Your re library probably has a shortcut for "any digit". In sed and awk you could use [[:digit:]] [sic!], in python and many other languages you can use \d.
So now your re reads ^b\d.
followed by three [...]
The most simple way to express this would be to just repeat the atom three times like this: \d\d\d.
Again your language might provide a shortcut: braces ({}). Sometimes you would have to escape them with a backslash (if you are using sed or awk, read about "extended regular expressions"). They also give you a way to say "at least x, but no more than y occurances of the previous atom": {x,y}.
Now you have: ^b\d{3}
followed by 'cv',
Literal matching again, now we have ^b\d{3}cv
followed by two digits,
We already covered this: ^b\d{3}cv\d{2}.
then an underscore, followed by 'release', followed by .'ext'
Again, this should all match literally, but the dot (.) is a special character. This means you have to escape it with a backslash: ^\d{3}cv\d{2}_release\.ext
Leaving out the backslash would mean that a filename like "b410cv11_test_ext" would also match, which may or may not be a problem for you.
Finally, if you want to guarantee that there is nothing else following ".ext", anchor the re to the end of the thing to match, use the dollar sign ($).
Thus the complete regular expression for your specific problem would be:
^b\d{3}cv\d{2}_release\.ext$
Easy.
Whatever language or library you use, there has to be a reference somewhere in the documentation that will show you what the exact syntax in your case should be. Once you have learned to break down the problem into a suitable description, understanding the more advanced constructs will come to you step by step.
To avoid confusion, read the following, in order.
First, you have the glob module, which handles file name regular expressions just like the Windows and unix shells.
Second, you have the fnmatch module, which just does pattern matching using the unix shell rules.
Third, you have the re module, which is the complete set of regular expressions.
Then ask another, more specific question.
I would like the pattern to be as
follows: must start with 'b', followed
by three digits, followed by 'cv',
followed by two digits, then an
underscore, followed by 'release',
followed by .'ext'
^b\d{3}cv\d{2}_release\.ext$
Your question is a bit unclear. You say you want a regular expression, but could it be that you want a glob-style pattern you can use with commands like ls? glob expressions and regular expressions are similar in concept but different in practice (regular expressions are considerably more powerful, glob style patterns are easier for the most common cases when looking for files.

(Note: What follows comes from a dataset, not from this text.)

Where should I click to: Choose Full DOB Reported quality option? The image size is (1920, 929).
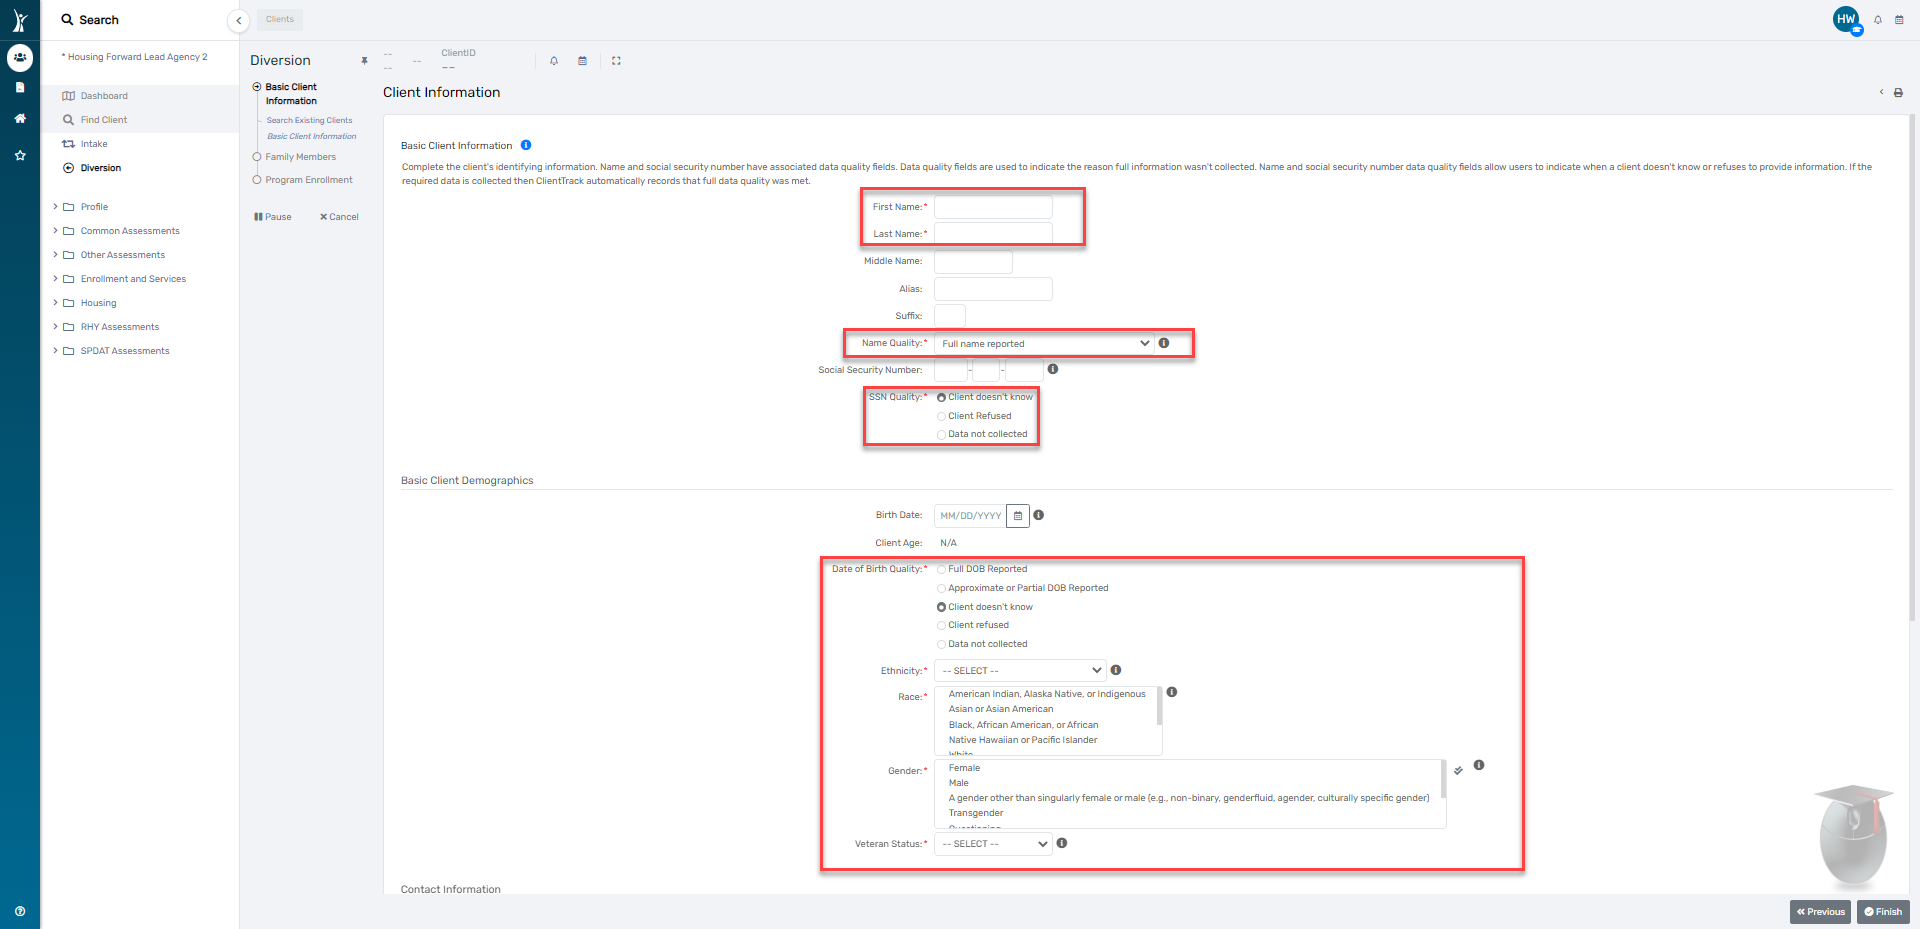click(x=941, y=569)
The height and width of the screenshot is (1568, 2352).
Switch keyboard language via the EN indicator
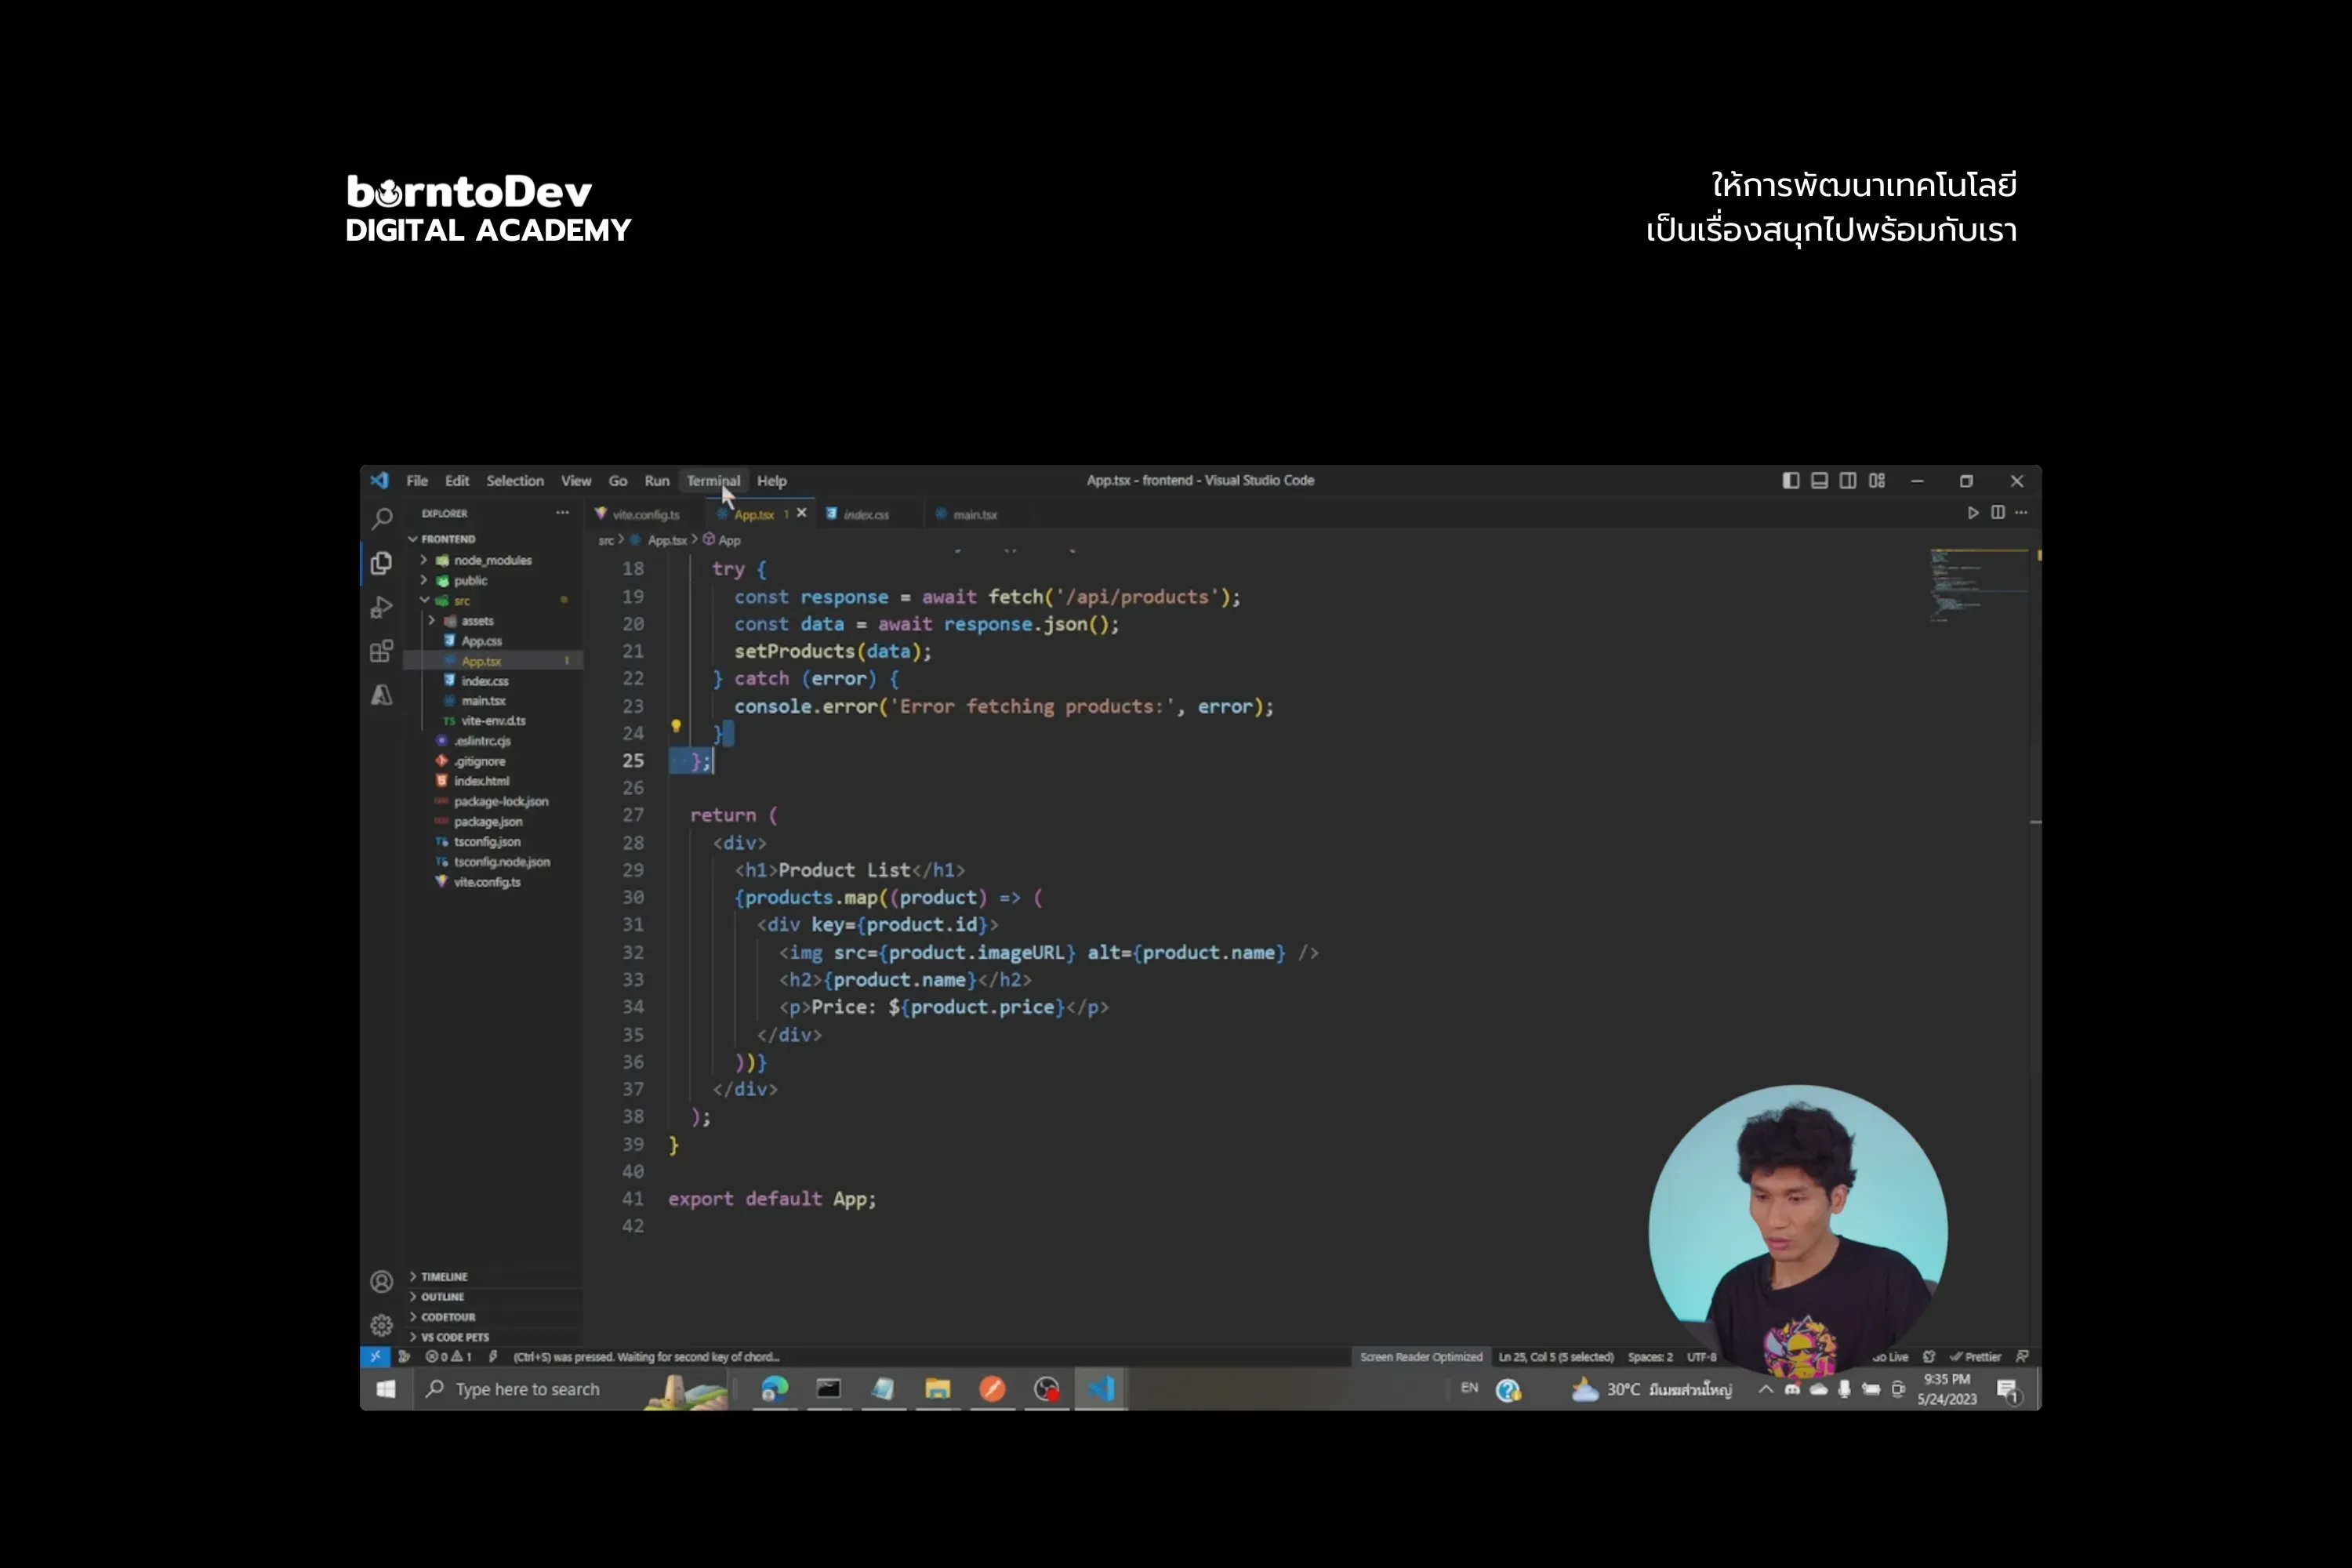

Also, what do you consider to be the pattern? Certainly, * (glob) or .* (regex) will match the pattern. Also, _test.ext (glob) or ._test.ext (regexp) pattern would match, as would many other variations.
Can you be more specific about the pattern? For example, you might describe it as "b, followed by digits, followed by cv, followed by digits ..."
Once you can precisely explain the pattern in your native language (and that must be your first step), it's usually a fairly straight-forward task to translate that into a glob or regular expression pattern.
if the letters are unimportant, you could try \w\d\d\d\w\w\d\d_test.ext which would match the letter/number pattern, or b\d\d\dcv\d\d_test.ext or some mix of the two.
When working with regexes I find the Mochikit regex example to be a great help.
/^b\d\d\dcv\d\d_test\.ext$/
Then use the python re (regex) module to do the match. This is of course assuming regex is really what you need and not glob as the others mentioned.